May 29, 2015, 11:54 AM | Article By: Alagie Jinkang

A 22-year-old Gambian has finally entered Lampedusa, Italy, through Libya.

He spent one year on the way; another two years preparing for the journey together with his family back home in The Gambia.

Bubacarr Fadera owes his life to the Italian Marine that rescued their sinking boat on 7 May 2015.

“I thank Allah for His mercy that I have not died on a journey to my dream destination,” he said.“I saw many people die on the way and I am sure they all had the same intention to make life better for their poor families back home.”

Babucarr said the hardship he endured during the journey did not come as a surprise to him, for he already knew and calculated the pains involved in the ‘back-way’ to Europe.

But also he calculated ‘the potential gains’ which made him to venture in it as it could be the solution to free his family from the vicious cycle of poverty.

“I could not continue looking at my parents continuously suffering to cater for the family,” he said.“I felt sorry but helpless at the state of my family and at some point I said to myself things cannot continue like this; I have to do something.”

The young man said the only option that occurred to him was Europe, Italy specifically.“I suggested it to my family and they were corporative in helping to prepare my journey, financially and spiritually,” he recalled.

When he set out for the journey, the young man with a broad shoulder said he was determined to reach Europe or die but “coming back was no option”.

Bubacarr said now that he has entered, if he got the required documents, he would not mind doing any kind of job provided it is legal and would earn him some money.

Baboucarr is a high school graduate.“I have good grades in school.My desire was to pursue further education but my family couldn’t afford it; there was no one to sponsor me,” he said.

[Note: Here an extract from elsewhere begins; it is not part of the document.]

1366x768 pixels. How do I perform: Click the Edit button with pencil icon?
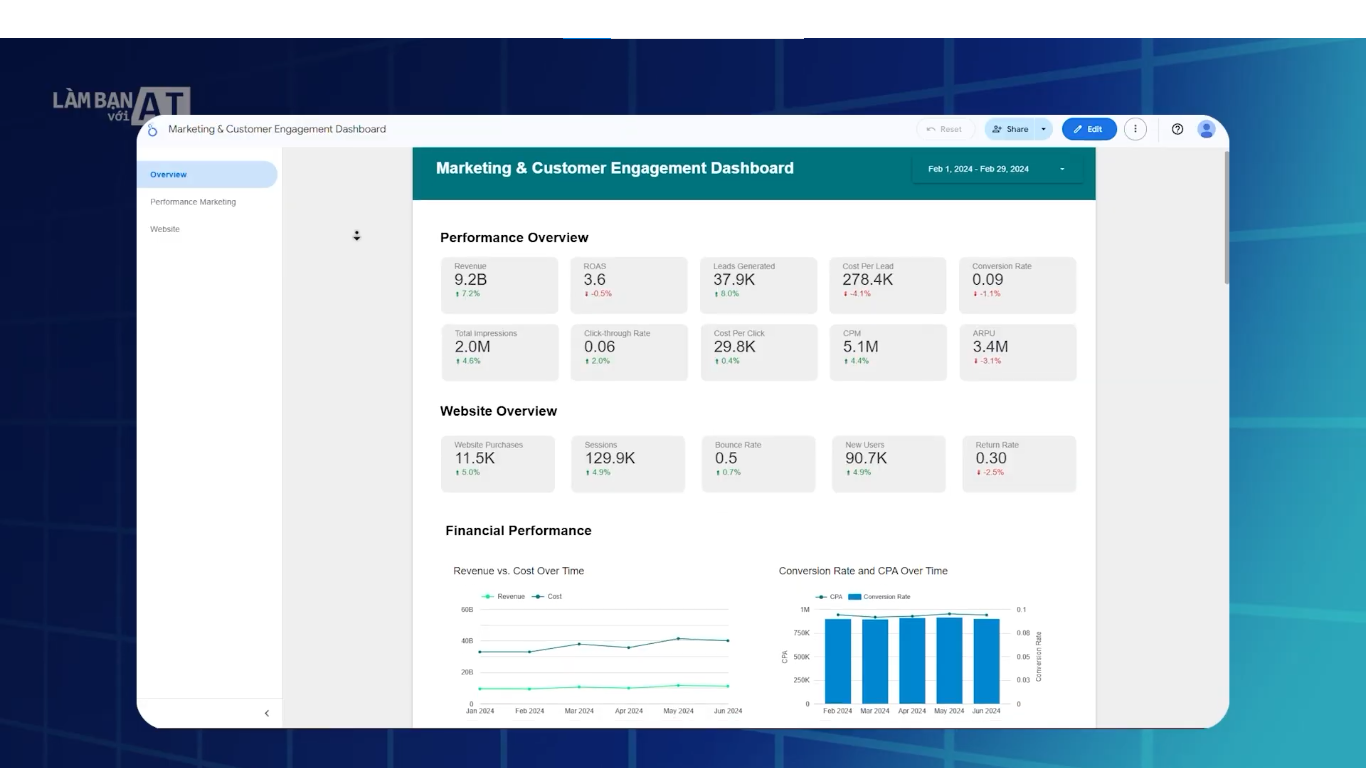1088,129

“So I decided that I should look for employment.I tried several places but to no avail.Certainly, I could have got myself a so-called job from which the salary cannot even afford a bag of rice.”

“So when I think of my situation – no further education is possible and no job – I get frustrated and the thought of my parents getting aging but still fending for the family always make me grieve.So I finally hit the route to Europe, through Libya, and here I am thanking God for my life.I know no matter how hard here is, it is still better than The Gambia; at least I should be able to gather something to save my parents of the labour they go through to feed the family.”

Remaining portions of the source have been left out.